With nearly 7,000 years of wine history, dozens of indigenous grapes, and a splendid collection of terroirs, Turkey can impress even the most discerning drinker. But are Turkish wines ready to hit the international market? Following an in-situ judging in Istanbul, organised in partnership with Tuğrul Şavkay Turkish Wines Competition, IWSC experts have discussed the future of Turkish wine.
“Compared to the first time I came 10 years ago I’d say the overall quality, the consistency, the diversity is so much greater,” said IWSC judge, Master of Wine Sarah Abbott who oversaw the judging panels. “I really like a great number of fresh red wines,” Abbott continued.
Indeed, fresh, fruit-forward, lighter styles of red wines were among the highlights of the Istanbul judging. The international demand for these wines is booming, according to the judges who were pleased to see that Turkish producers ‘listened’ to the global market trends.
“The wines that were really successful with our panel were the ones where there were some restraints in the vineyard. They were made of really ripe fruit, making sure that all the phenolics are ripe. And then there were restraints inside the winery as well – making sure that there is not much oak, that the grape personality really shines – and that’s where the true potential really is,” revealed Cat Lomax, IWSC judge who is an independent Drinks Retail Consultant.
Master of Wine Alistair Cooper expressed a similar sentiment: “I was expecting a little more abuse of oak – and I am glad I was mistaken,” said Cooper for whom it was his first professional encounter with Turkish wines. “I am more impressed than I expected to be, and I can be pretty demanding,” Cooper shared.
One of the red grapes that particularly stood out was the indigenous varietal Kalecik Karasi which the judges compared to Gamay or Pinot Noir. “It is a really versatile variety, we had some delicious Kalecik Karasi in both lighter styles and some more intense oaked styles,” said Sarah Abbott MW.
Erciş Karasi, Boğazkere and Öküzgözü are the other red varieties that performed well, with an outstanding 2021 Erciş Karasi by Akberg Wines earning a gold medal and the highest score of the in-situ judging – 96 points. Another stellar gold went to an Öküzgözü wine - Kocabag Bagcilik Ve Sarapcilik Kocabag Leo's 2020.
“To me, certainly the indigenous varieties were far more interesting than the international varieties. They showed more potential – the lighter styles of red, but equally some fresh white grape varieties. And they really did show the diversity of terroir that they have here,” said Alistair Cooper MW.
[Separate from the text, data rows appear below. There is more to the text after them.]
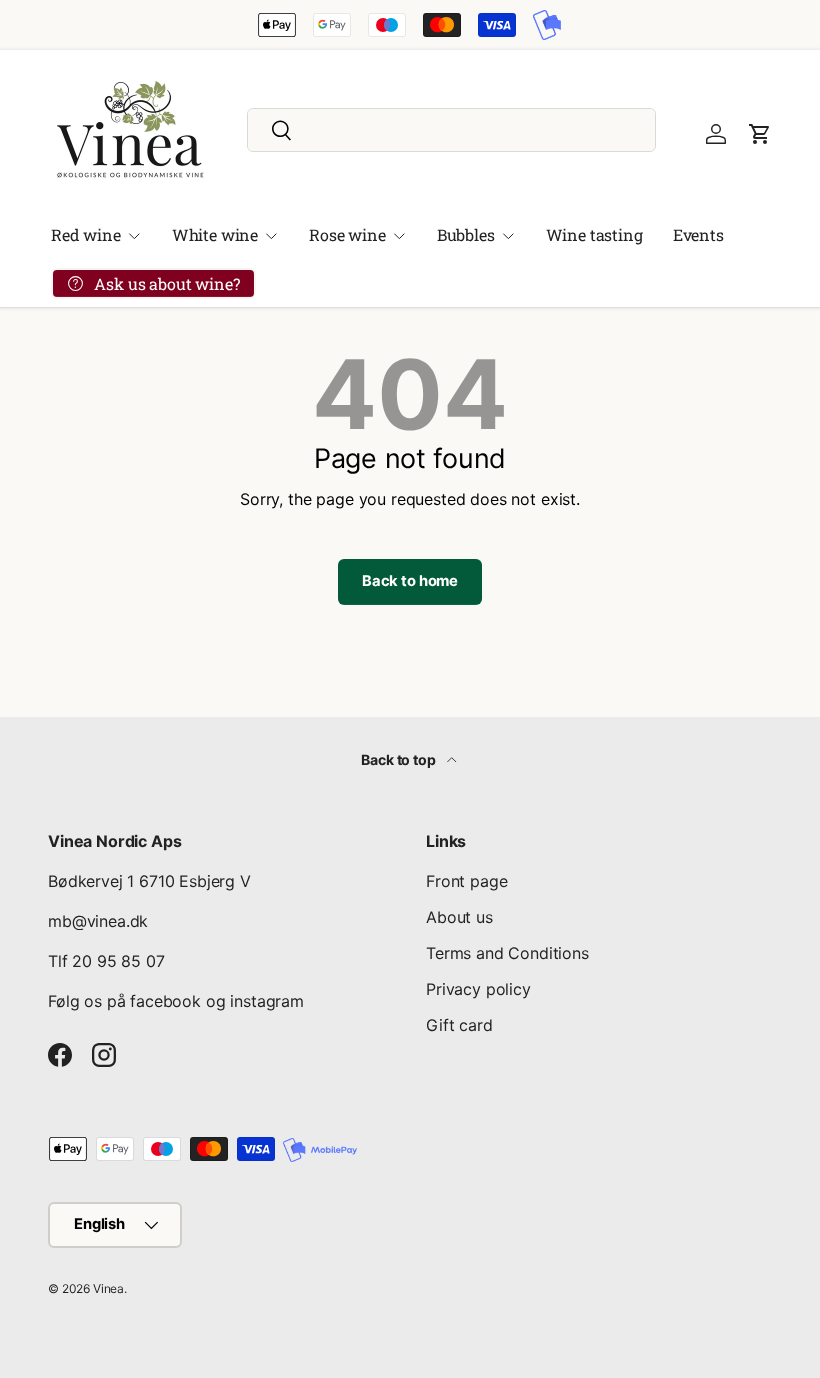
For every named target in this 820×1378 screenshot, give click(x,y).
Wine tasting (594, 234)
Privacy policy (478, 989)
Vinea (108, 1288)
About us (459, 917)
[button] (760, 134)
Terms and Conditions (507, 953)
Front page (466, 881)
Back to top (399, 759)
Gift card (459, 1025)
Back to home (410, 581)
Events (698, 234)
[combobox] (451, 130)
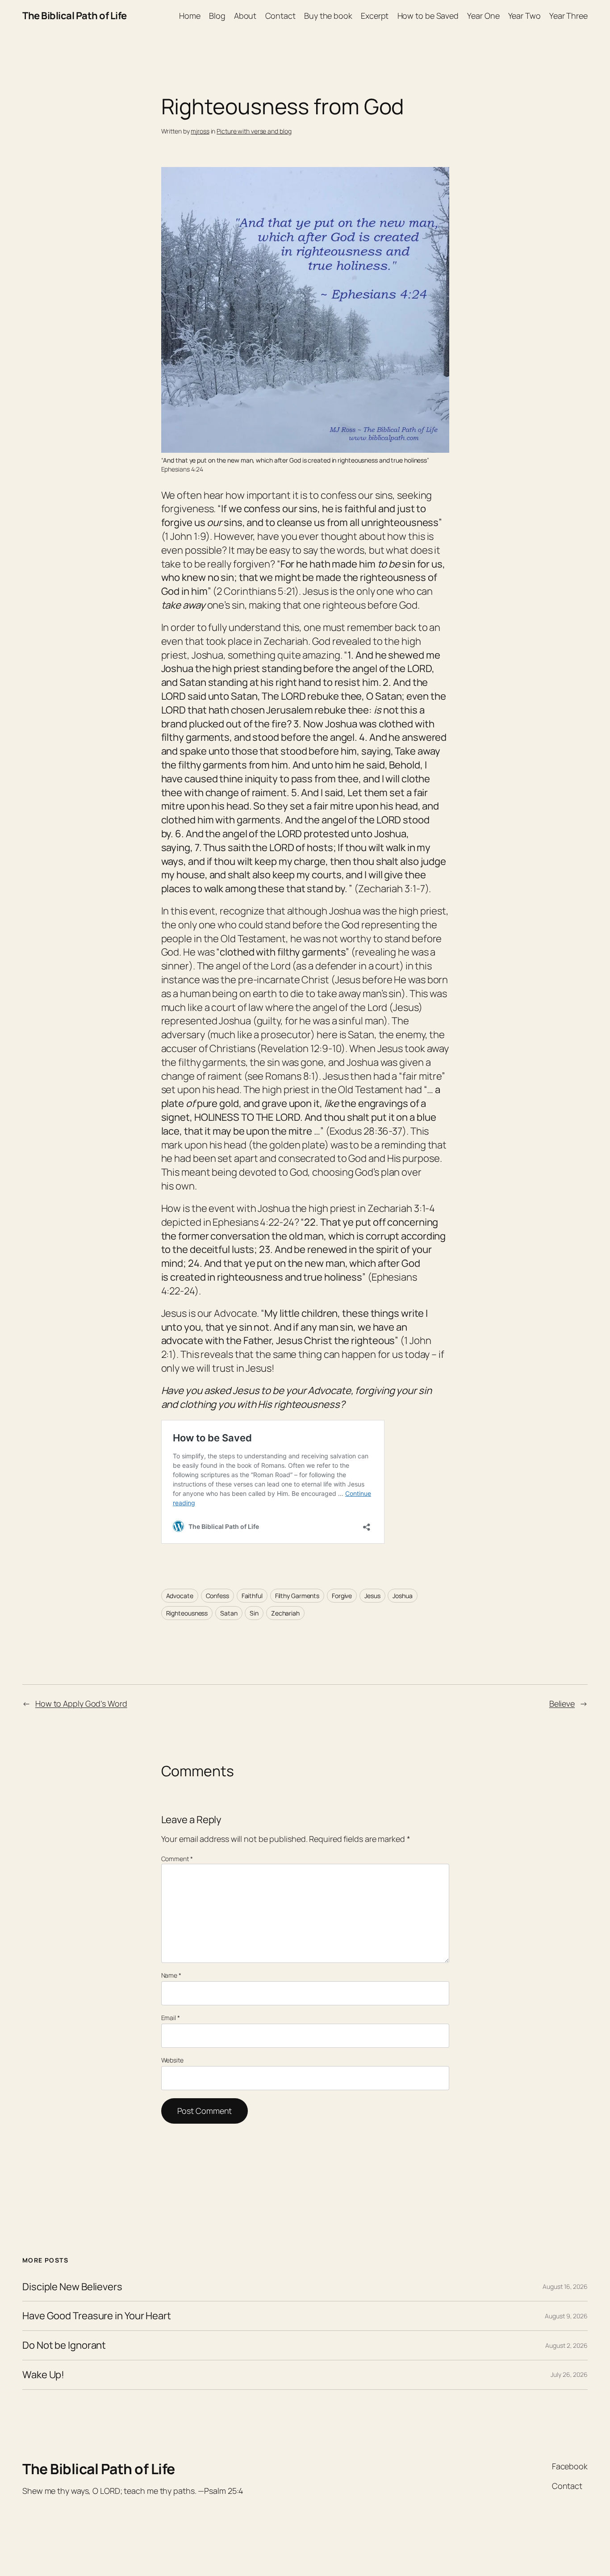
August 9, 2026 (566, 2316)
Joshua (402, 1595)
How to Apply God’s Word (81, 1703)
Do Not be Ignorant (64, 2345)
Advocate (179, 1595)
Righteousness (187, 1613)
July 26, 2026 (569, 2374)
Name (171, 1975)
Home (190, 15)
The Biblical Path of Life (74, 15)
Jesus (372, 1595)
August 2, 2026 (566, 2345)
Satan (229, 1613)
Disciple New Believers (72, 2286)
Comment (177, 1858)
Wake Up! (43, 2374)
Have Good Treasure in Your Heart (96, 2315)
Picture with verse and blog (254, 131)
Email (170, 2017)
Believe (562, 1703)
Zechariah (285, 1613)
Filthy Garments (297, 1595)
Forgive (342, 1595)
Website (172, 2060)
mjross (200, 131)
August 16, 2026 (565, 2286)
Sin (254, 1613)
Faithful (252, 1595)
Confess (217, 1595)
The medal count proves the triumph of the indigenous grapes: out of 5 golds, 3 were won by the wines made of 100% native varieties, and another gold went to a blend of indigenous and international grapes.
Speaking of white grapes, the judges highlighted Narince and Emir. “We had some sensational wines from Emir, an indigenous white grape. And they weren’t just ‘oh this is interesting’ kind of wines – they were really delicious, intense, complex,” saidSarah Abbott MW, while Alistair Cooper MW praised the Narince grape: “It showed real vibrancy, almost like Albariño – really fresh, vibrant, salty, saline.” There is an Emir and a Narince among the gold medal winners: Yedi Bilgeler Sarapcilik Vindemia Defne 2022 (Emir) and Mey Icki Sanayi & Ticaret Kayra Vintage Narince 2021.
Nevertheless, international grape varieties also performed well, with 100% Cabernet Sauvignon - Kalpak Tarim Chateau Kalpak 2019 - winning a gold medal. As well as other international grapes – Cabernet Franc, Merlot, Syrah, Chardonnay – are among the silver medal winners. In fact, it is the diversity of Turkish wines that could be the country’s calling card according to our judges.
“There is so much for customers to discover here – and not just the UK customers,” said Cat Lomax, “We had Merlot, Syrah, Montepulciano, Nero d’Avola… It was like tasting the grapes of the world. As a wine consumer, a wine lover, there is plenty to dive into, plenty to get to know.”
“On one hand, there are these really intriguing ancient varieties that have been in this land for centuries – and it’s a lovely offer for connoisseurs, for adventurous wine consumers, to get the trade engaged, to keep geeks like us excited,” said Sarah Abbott MW. At the same time, according to Abbott, the country offers plenty of good quality wines made of international grapes that might interest a less adventurous consumer. “It’s really useful, it’s like you have the experimentation, the openness of the new world and you have this very authentic, ancient viticultural heritage that you associate with the cradles of wines,” Abbott concluded.
Speaking of the future of Turkish wines in the international markets, our judges emphasised the importance of raising awareness via different global channels, including big wine competitions like the IWSC.
“At the moment, there really isn’t a presence for Turkish wines in UK’s large-scale retail, so really there is a huge number of opportunities there, but equally, it’s so much more challenging as you have to initiate the conversation because many people don’t even know if Turkey makes wine,” said Cat Lomax.